Aku cuma tersenyum sambil menatap mereka dengan jahil. Dicky menyalami kami. Setelah berbasa-basi sebentar, Dicky pamit menuju ke tempat kedua temannya menunggu, tatapannya tak lepas dari Tia.

"Asyik ya ketemu sama calon pacar," kali ini Harsya yang menggoda Tia.

"Ih, kakak, apaan, sih," Tia tersipu, matanya melirik ke arah Dicky yang juga tengah menoleh menatapnya membuat Tia menundukkan kepala.

"Zie, cincin kamu bagus sekali!" tiba-tiba Tia memegang tangan kiriku dan berkata dengan takjub pada cincin yang ada di jari manisku.

Aku tahu Tia berusaha mengalihkan pembicaraan di antara kami tapi kata-katanya membuat jantungku berhenti berdetak. Aku melirik Harsya untuk melihat ketidaksukaannya karena cincin platina itu berada satu jari dengan cincin pertunangan kami tapi aku tidak melihat perubahan apapun di wajahnya. Harsya bahkan ikut memegang tanganku menatap cincin yang luput dari pandangannya.

"Cantik, beli di mana?" tanyanya lembut.

"Hehe.. tadi malam aku nemu ruangan, ditaman dekat kolam ikan koi, " jawabku asal.

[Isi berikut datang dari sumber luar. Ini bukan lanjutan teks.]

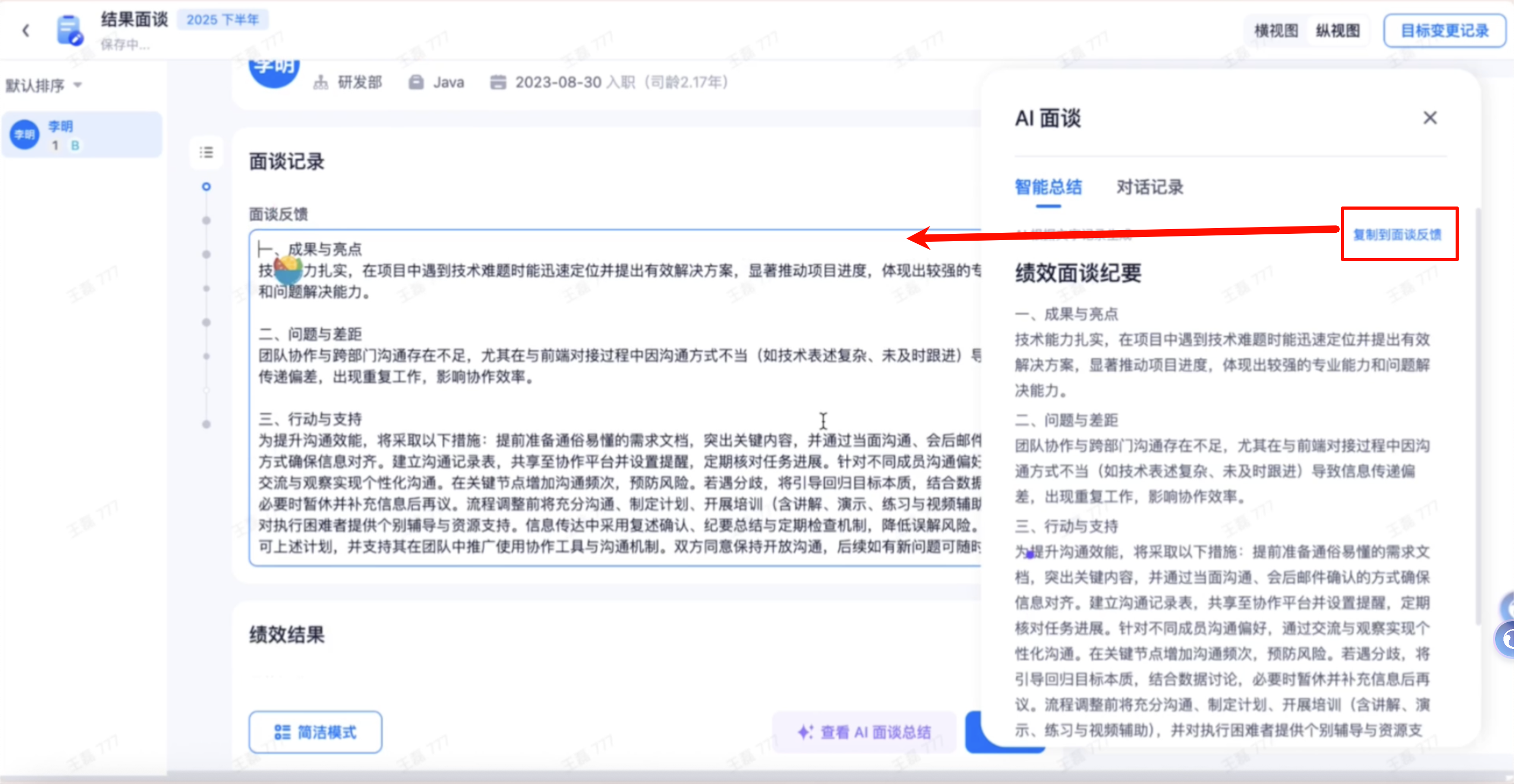Select the first timeline navigation dot
Image resolution: width=1515 pixels, height=784 pixels.
point(206,187)
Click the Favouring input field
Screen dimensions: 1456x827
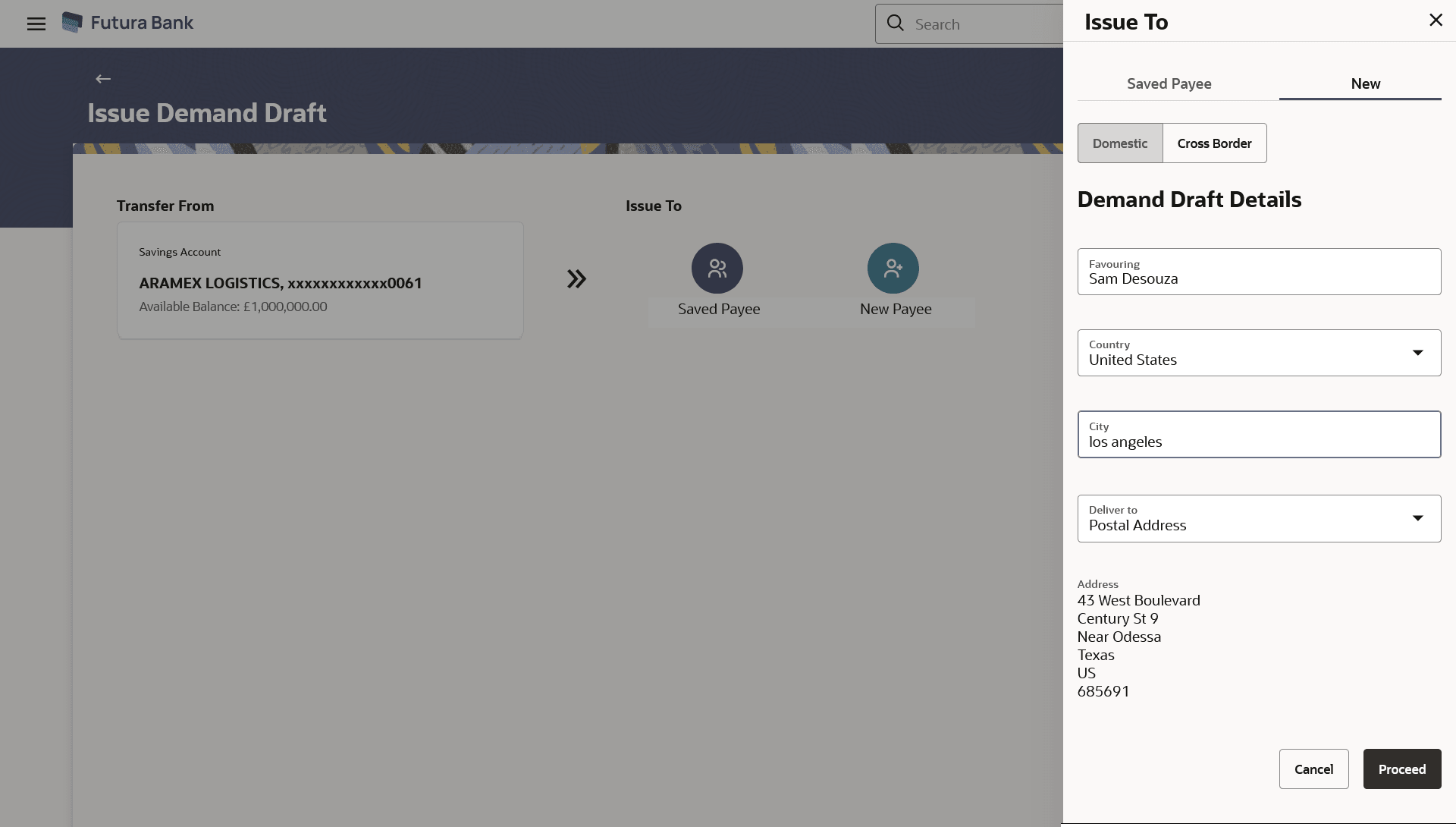coord(1259,272)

Semoga Harsya dan Tia percaya.

"Bukan milik petugas di ruangan VIP atau penunggu pasien?" tanya Harsya.

"Entahlah, aku sudah bertanya tapi tak ada yang memilikinya." jawabku makin gugup. "Aku coba memakainya tapi malah gak mau lepas."

Aku memutar- mutar cincin itu dan berusaha melepaskannya tapi rasanya cincin itu seperti tersangkut di jari manisku.